[Saved entries]
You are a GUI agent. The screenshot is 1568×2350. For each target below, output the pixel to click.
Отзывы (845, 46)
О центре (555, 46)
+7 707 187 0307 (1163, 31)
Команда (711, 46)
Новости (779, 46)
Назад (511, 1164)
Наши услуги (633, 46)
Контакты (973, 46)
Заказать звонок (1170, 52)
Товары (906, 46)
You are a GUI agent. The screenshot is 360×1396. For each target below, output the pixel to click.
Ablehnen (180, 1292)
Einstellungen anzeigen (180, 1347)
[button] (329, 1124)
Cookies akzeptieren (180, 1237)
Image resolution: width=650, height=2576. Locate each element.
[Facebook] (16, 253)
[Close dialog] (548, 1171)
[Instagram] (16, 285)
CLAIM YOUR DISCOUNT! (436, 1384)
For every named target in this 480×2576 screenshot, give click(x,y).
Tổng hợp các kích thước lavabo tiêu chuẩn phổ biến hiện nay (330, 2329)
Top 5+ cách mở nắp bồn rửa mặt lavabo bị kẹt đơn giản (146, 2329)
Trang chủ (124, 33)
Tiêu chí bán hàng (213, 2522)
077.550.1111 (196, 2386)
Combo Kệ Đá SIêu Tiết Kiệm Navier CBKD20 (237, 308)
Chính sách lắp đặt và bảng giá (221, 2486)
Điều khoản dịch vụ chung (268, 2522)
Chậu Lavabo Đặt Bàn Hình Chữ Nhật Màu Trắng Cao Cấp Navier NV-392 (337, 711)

YOUR TASK. Look above for the line with "Image resolution: width=650, height=2576." and the line with "For every named". Retype those two lines and every line between them exactly, adding nothing.

RESPONSE.
Image resolution: width=650, height=2576. Locate each element.
[Facebook] (16, 253)
[Close dialog] (548, 1171)
[Instagram] (16, 285)
CLAIM YOUR DISCOUNT! (436, 1384)
For every named target in this 480×2576 screenshot, give click(x,y).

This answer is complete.